Bulan Purnama 30 Juni 2026 Bisa Dilihat Sepanjang Malam, Ini Waktu Terbaiknya

Author: Redaksi Android62

Fenomena strawberry moon pada 30 Juni 2026 diperkirakan menjadi salah satu tontonan langit paling mudah diamati karena Bulan mencapai puncak kecerahan 100 persen. Pada malam itu, Bulan dapat dilihat hampir sepanjang malam selama cuaca cerah dan langit tidak tertutup awan tebal.

Waktu pengamatan yang paling nyaman berada setelah Bulan terbit hingga menjelang tengah malam. Pada rentang itu, posisi Bulan sudah lebih tinggi di cakrawala sehingga pengamatan terasa lebih leluasa bagi siapa pun yang ingin menyaksikannya dengan mata telanjang.

Waktu kemunculan Bulan

Mengutip In-The-Sky, Bulan pada 30 Juni 2026 akan terbit sekitar pukul 18.09 WIB. Bulan kemudian terbenam pada pukul 06.52 WIB keesokan harinya.

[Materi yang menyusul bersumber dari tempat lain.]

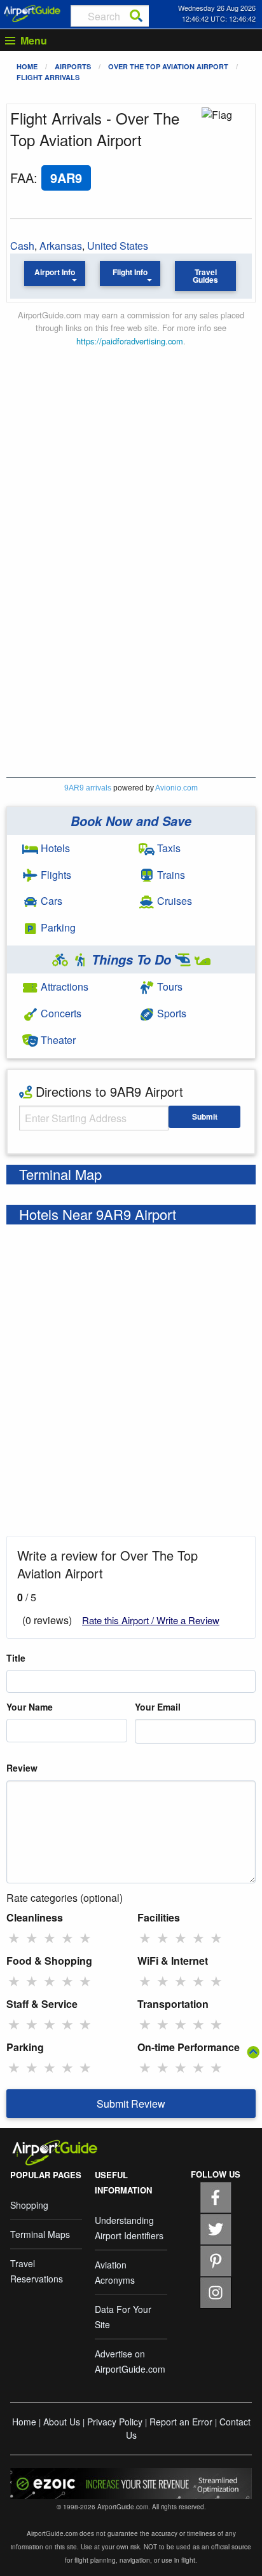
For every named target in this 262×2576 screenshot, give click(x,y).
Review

Rentang waktu tersebut membuat strawberry moon bisa diamati hampir sepanjang malam. Pengamatan juga tidak memerlukan teleskop, karena cahaya Bulan tetap mudah terlihat tanpa alat bantu.

Agar tampilannya lebih jelas, lokasi yang jauh dari cahaya perkotaan menjadi pilihan yang lebih ideal. Langit gelap membantu bentuk dan cahaya Bulan terlihat lebih tegas saat purnama mencapai puncaknya.

Nama yang kerap disalahpahami

Banyak orang mengira strawberry moon berarti Bulan akan berwarna merah muda atau menyerupai stroberi. Padahal, sebutan itu tidak berkaitan dengan perubahan warna maupun bentuk Bulan.

Mengutip The Old Farmer’s Almanac, nama tersebut berasal dari suku Algonquin di wilayah timur laut Amerika Utara. Istilah itu digunakan untuk menandai musim panen stroberi liar yang berlangsung pada bulan Juni.

Seiring waktu, istilah strawberry moon meluas dan digunakan untuk menyebut bulan purnama di bulan Juni. Meski begitu, tiap daerah tetap memiliki penamaan bulan purnama yang berbeda sesuai tradisi dan budaya setempat.

Tidak memberi dampak khusus, tetapi tetap punya efek alamiah

Meski namanya unik, strawberry moon tidak membawa dampak berbeda dari bulan purnama biasa. Efek utamanya tetap datang dari gaya gravitasi Bulan yang bekerja bersama gravitasi Matahari.

NASA menyebut kombinasi itu dapat memicu spring tide, yaitu kondisi ketika air laut mengalami pasang lebih tinggi dan surut lebih rendah dari biasanya. Karena itu, wilayah pesisir perlu tetap waspada bila kondisi tersebut berbarengan dengan cuaca buruk atau gelombang tinggi.

Cahaya bulan purnama yang lebih terang juga dapat memengaruhi perilaku sejumlah hewan. Live Science melaporkan bahwa beberapa hewan nokturnal dapat mengubah waktu berburu, mencari makan, atau menghindari predator saat cahaya Bulan lebih terang.

Dengan karakter yang mudah diamati tanpa alat bantu, strawberry moon menjadi momen purnama yang menarik untuk dinantikan. Jika langit cerah dan polusi cahaya minim, fenomena ini bisa dinikmati dengan jelas sepanjang malam.